There were 1,679 new listings added in March, up from last year’s 1,668, but the year so far has seen 3,870 listings, a decrease of 13% from the figures submitted through March 2020.
Low supply and high demand pushed prices up, with sales volume in March generating $257 million, 5% higher than March 2020, Dayton Realtors said. Similarly, the average sale price of $204,779 was up 10% from last year, and a median sale price of $175,000 was up almost 9% from last year.
For the year so far, sales reached 3,328, a 1% rise from 2020 when 3,282 transactions occurred over the same period.
Sales volume showed $656.7 million in sales transactions so far, up 13% from 2020. The average sale price year-to date stood at $197,354 an 11% increase over the same point in 2020. The median sale price also grew, from $151,500 in 2020 to $165,300 through March 2021, growth of 9%.
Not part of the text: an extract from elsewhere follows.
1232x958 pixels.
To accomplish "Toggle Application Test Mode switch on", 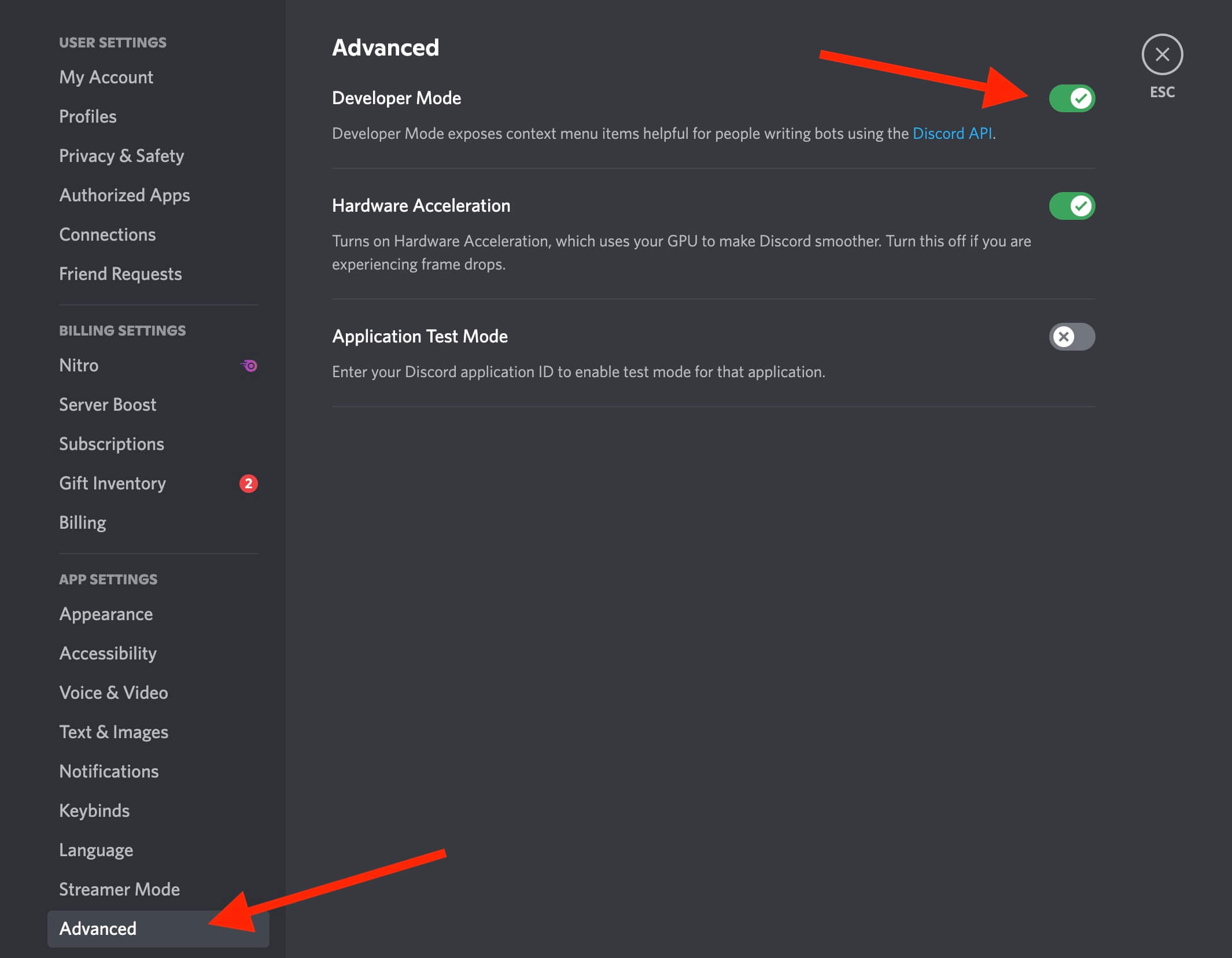I will 1071,336.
The overall Multiple Listing Service inventory of single-family and condominium listings showed 846 available at month’s end, which represented a supply of about two weeks based on March’s pace of sales.
Nationally, sales of existing homes declined for the second month in a row, PNC Bank noted in a release Thursday.
But the market is strong and will remain strong this year, said PNC Senior Economist Abbey Omodunbi.
“Sales of existing homes have declined in recent months mainly due to a lack of inventory and decreased affordability,” Omodunbi said. “After peaking at 3.9 million units in late 2007, the number of existing homes for sale has steadily declined and now sits at 1.07 million units.”
However, the economist maintains that the fundamentals for housing remain strong, with low mortgage rates, strong consumer balance sheets and national job growth expected to be “very strong” in 2021.